Nello specchio è l’EP d’esordio di Martina Gil, giovane cantante piemontese di cui avevamo già presentato il singolo Le cose sbagliate. Un lavoro che prende forma come un autoritratto emotivo in cui la scrittura diventa lo spazio per osservare ciò che si è stati e ciò che si sta diventando. Quattro brani nati dallo stesso momento creativo, le prime canzoni scritte e suonate dall’artista, raccolte in un progetto che vuole dare forma a una prima, autentica, dichiarazione espressiva. Ne abbiamo parlato con lei.
QUANTO TI SENTI HYPFI? CIOÈ, FAI MUSICA TRISTE MA SEI UNA PERSONA FELICE?
Intendi su una scala da 1 a “scrivo solo quando la tristezza prende possesso di ogni fibra del mio corpo”? A parte gli scherzi, no, non sono una persona sempre felice e non mi forzo di esserlo, credo che viversi la propria tristezza sia fondamentale, io da quella ho tirato fuori tanta musica.
QUAL È LA CANZONE PIÙ TRISTE DEL TUO EP NELLO SPECCHIO E PERCHÉ?
Secondo me la canzone più triste di questo EP è Domenica, perché la domenica è per antonomasia un giorno complicato, almeno, per me.
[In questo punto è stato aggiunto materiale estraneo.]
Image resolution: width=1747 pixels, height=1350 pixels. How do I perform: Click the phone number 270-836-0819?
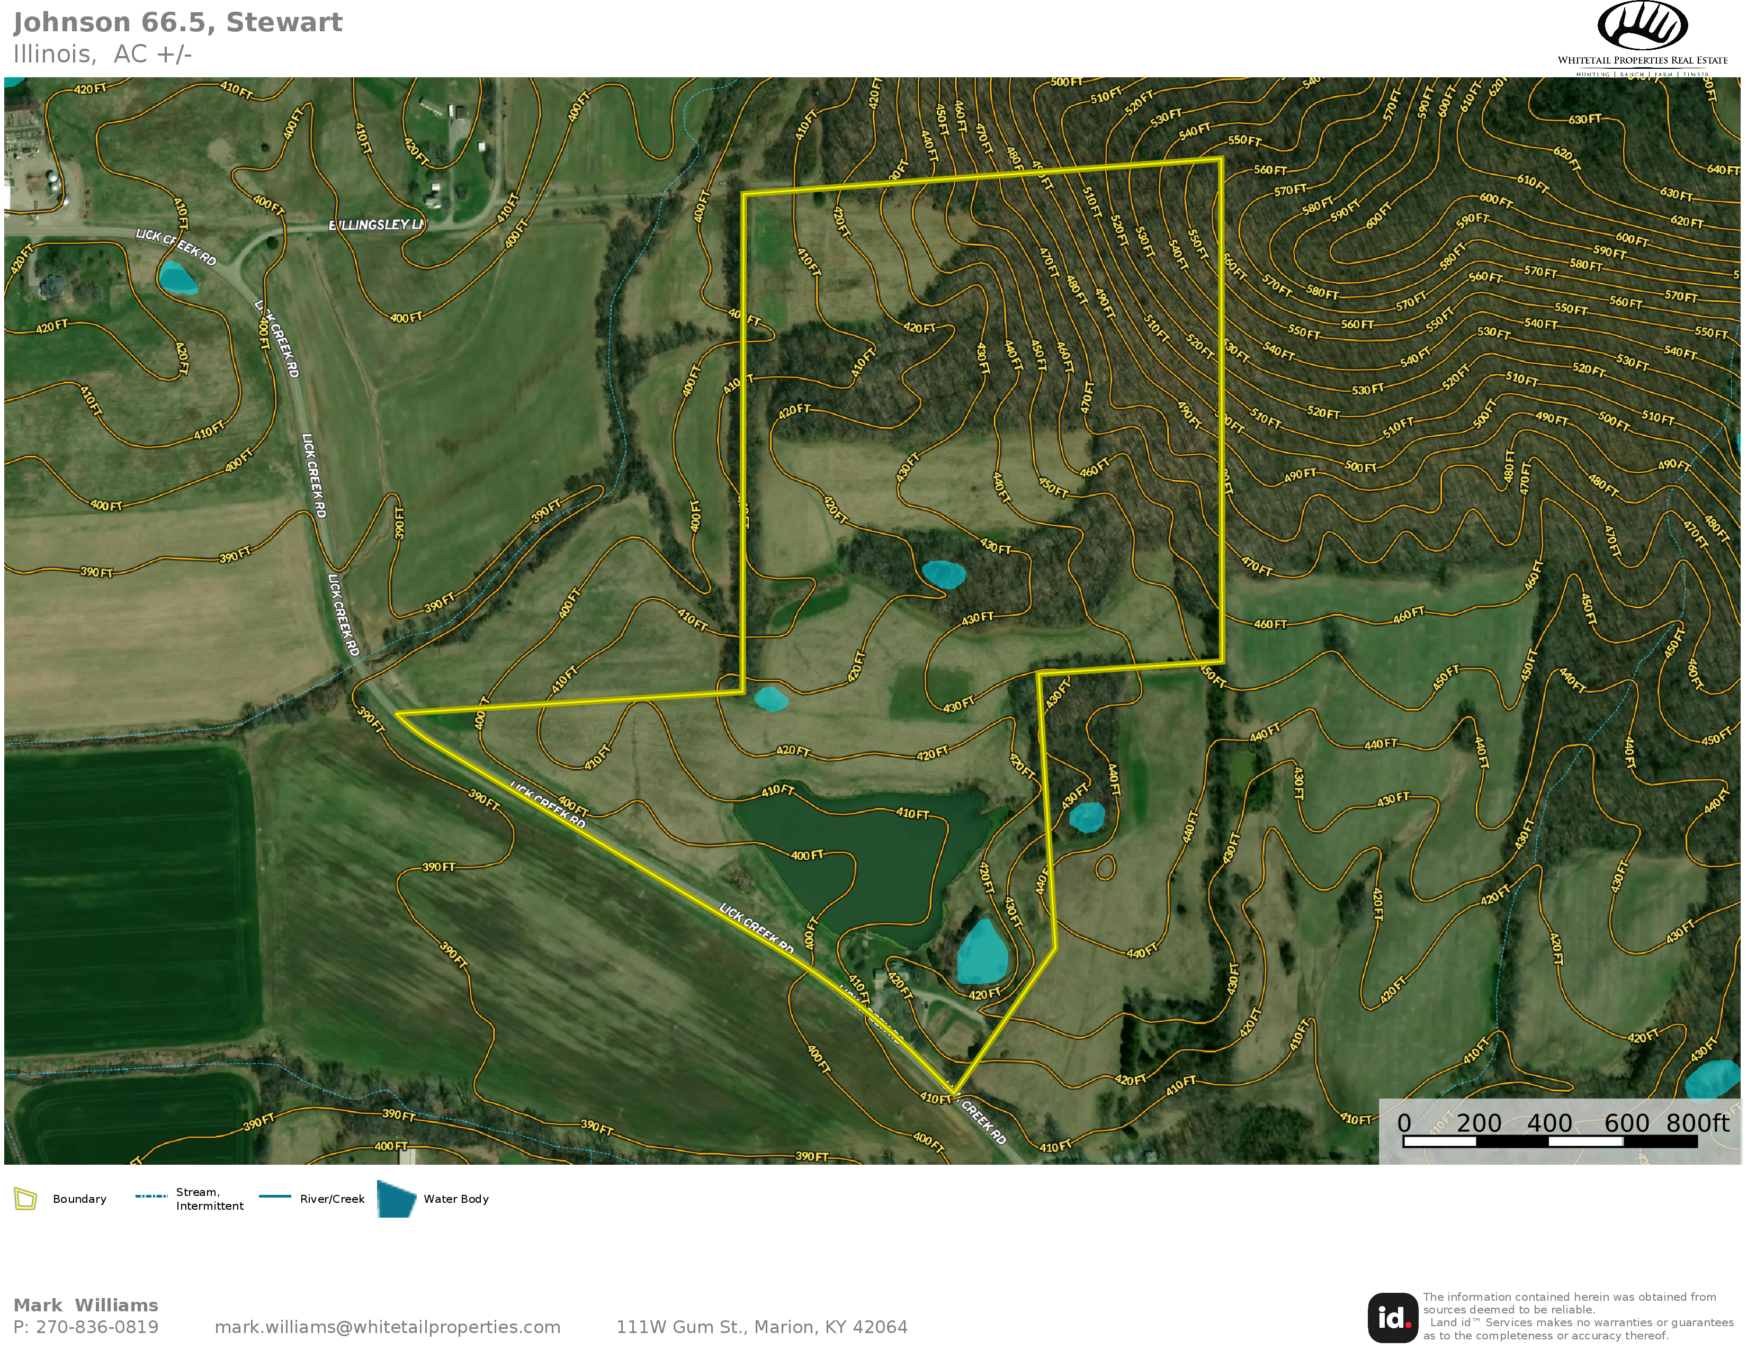(x=97, y=1327)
Nel brano affronto la solitudine di chi fa i conti con se stesso in un giorno di passaggio come la domenica, ma spesso il bilancio finale non è dei più incoraggianti quando non hai nessuno a dirti che, in fondo, andrà tutto bene.
E QUAL È INVECE LA CANZONE PIÙ FELICE DELL’EP?
Credo sia L’accordo perché ha una melodia un po’ più allegra, ma più che felice la definirei una canzone arrabbiata ecco.
IN CHE MODO LA TUA MUSICA POTREBBE RENDERE FELICE CHI L’ASCOLTA?
Quello che spero possa succedere a chi ascolta le mie canzoni è di sentirsi capito o capita. Credo non ci sia niente di più confortante che ritrovarsi nelle parole di qualcuno. Che sia in un libro o in una canzone.
QUALI SONO LE TUE TRE CANZONI TRISTI PREFERITE DI SEMPRE?
Sono La canzone dell’amore perduto di Fabrizio De Andrè, Sally di Gigi Perez e Special Needs dei Placebo.